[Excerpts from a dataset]
╔══

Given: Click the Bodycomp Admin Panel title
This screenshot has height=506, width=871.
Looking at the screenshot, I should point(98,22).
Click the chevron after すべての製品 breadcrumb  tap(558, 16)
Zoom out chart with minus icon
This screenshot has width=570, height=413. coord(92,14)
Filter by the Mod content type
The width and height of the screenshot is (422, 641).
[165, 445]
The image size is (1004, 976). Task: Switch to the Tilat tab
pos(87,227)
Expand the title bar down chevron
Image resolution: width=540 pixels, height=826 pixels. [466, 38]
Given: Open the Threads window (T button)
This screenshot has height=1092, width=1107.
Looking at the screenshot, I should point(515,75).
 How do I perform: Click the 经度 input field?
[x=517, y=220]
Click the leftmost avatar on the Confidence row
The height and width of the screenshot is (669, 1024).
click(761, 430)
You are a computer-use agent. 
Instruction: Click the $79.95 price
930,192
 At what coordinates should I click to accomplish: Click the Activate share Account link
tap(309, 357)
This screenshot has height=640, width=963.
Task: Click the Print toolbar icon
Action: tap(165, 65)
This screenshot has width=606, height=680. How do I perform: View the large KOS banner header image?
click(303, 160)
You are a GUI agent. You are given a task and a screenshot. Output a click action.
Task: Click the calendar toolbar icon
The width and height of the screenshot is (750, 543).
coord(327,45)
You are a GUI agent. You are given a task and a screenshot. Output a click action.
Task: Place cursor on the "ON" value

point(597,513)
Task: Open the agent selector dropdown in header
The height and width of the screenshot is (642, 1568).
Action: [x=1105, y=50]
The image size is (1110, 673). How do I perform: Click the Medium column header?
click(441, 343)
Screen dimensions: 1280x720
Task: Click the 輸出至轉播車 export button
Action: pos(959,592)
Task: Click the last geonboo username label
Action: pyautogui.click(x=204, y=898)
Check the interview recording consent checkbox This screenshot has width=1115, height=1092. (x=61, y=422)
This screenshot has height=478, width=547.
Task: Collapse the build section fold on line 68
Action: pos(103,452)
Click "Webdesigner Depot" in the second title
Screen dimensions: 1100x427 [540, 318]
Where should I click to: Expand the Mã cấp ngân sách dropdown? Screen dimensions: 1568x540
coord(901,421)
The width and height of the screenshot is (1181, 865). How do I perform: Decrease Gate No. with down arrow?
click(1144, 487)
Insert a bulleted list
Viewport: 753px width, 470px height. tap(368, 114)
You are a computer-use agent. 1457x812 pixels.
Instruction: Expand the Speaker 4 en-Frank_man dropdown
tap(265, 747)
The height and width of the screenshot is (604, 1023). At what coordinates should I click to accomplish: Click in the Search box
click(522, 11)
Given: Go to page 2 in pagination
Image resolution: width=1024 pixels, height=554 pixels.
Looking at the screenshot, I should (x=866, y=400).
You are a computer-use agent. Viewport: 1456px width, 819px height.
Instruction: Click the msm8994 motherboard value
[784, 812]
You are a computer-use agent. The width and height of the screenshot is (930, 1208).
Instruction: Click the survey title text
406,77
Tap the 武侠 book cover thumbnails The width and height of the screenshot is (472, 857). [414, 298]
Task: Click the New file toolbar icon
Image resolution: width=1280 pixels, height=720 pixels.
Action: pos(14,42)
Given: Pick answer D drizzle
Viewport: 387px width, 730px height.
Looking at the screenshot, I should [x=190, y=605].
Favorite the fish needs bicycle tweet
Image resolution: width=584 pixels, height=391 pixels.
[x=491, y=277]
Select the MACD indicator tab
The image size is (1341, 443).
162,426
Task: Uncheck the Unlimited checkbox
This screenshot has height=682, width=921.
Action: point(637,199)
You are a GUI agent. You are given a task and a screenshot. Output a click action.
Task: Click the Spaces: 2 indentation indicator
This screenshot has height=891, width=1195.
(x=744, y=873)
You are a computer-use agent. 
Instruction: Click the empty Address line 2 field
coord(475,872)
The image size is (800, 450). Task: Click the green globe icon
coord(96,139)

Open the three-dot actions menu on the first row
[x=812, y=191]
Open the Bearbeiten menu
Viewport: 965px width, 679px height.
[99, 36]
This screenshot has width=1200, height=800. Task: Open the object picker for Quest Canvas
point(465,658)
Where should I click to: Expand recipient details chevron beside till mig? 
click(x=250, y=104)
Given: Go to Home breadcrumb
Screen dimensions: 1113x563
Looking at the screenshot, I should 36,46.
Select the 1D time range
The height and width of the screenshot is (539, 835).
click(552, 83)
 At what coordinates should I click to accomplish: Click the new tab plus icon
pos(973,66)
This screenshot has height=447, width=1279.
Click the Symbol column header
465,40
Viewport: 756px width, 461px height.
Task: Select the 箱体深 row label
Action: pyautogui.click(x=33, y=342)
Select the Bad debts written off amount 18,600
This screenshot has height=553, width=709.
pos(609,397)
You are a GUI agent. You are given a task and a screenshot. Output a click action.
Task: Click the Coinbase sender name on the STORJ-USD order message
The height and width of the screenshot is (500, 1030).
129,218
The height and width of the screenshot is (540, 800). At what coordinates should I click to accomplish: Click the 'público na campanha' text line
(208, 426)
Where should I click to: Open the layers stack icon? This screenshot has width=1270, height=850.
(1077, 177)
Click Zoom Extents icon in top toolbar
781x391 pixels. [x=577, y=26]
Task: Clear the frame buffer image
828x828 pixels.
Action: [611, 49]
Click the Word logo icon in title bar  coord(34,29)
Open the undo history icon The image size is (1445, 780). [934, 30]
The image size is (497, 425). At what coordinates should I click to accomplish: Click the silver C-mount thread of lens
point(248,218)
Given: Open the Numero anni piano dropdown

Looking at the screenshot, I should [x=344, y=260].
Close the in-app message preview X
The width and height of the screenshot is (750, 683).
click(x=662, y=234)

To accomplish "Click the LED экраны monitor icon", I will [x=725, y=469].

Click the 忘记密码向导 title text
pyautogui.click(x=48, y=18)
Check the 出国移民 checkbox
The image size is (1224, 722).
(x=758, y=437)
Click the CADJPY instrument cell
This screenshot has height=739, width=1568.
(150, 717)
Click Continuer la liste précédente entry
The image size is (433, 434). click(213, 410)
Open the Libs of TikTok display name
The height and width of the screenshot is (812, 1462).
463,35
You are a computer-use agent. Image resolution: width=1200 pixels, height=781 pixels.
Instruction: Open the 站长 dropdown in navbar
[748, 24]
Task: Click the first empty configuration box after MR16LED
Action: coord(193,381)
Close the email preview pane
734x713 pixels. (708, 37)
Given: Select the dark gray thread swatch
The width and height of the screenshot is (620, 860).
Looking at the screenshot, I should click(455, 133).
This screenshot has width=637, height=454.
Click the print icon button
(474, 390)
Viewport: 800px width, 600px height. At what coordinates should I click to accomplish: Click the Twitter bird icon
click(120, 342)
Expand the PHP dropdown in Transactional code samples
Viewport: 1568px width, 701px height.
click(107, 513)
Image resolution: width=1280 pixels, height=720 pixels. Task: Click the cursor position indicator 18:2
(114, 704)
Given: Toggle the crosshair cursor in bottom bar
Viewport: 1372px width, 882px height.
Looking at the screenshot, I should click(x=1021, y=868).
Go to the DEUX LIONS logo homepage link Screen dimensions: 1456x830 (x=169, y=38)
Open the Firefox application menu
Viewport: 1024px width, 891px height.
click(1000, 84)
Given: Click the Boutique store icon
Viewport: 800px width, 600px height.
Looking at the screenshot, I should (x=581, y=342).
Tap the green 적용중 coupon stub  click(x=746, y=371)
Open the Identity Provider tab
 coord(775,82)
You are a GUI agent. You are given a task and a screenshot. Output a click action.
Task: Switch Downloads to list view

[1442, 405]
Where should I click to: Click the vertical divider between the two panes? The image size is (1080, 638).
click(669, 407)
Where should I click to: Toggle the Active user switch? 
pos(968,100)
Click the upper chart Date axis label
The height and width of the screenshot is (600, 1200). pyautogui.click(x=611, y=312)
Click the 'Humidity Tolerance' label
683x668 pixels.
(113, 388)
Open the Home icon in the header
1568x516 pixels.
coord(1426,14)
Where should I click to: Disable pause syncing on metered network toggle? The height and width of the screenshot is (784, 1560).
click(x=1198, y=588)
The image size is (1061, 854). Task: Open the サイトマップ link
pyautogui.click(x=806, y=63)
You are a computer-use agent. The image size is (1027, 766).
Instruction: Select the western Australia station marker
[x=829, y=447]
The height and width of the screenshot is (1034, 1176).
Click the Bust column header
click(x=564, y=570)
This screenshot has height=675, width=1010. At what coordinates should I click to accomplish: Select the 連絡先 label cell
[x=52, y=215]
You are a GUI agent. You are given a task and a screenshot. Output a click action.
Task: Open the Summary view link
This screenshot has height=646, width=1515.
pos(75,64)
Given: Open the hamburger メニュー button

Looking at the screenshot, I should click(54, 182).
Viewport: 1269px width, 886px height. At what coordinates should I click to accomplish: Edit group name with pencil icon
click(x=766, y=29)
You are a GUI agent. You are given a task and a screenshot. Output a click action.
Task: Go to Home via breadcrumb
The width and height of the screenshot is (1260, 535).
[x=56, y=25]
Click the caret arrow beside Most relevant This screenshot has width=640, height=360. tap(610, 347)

╚══

### [DIRECTIONS]
Of all the entries above, retype exactly the lines from the line with "The height and width of the screenshot is (604, 1023)." to the line with "Given: Go to page 2 in pagination", both included, and no others.

### [RESPONSE TO THIS TASK]
The height and width of the screenshot is (604, 1023). At what coordinates should I click to accomplish: Click in the Search box
click(522, 11)
Given: Go to page 2 in pagination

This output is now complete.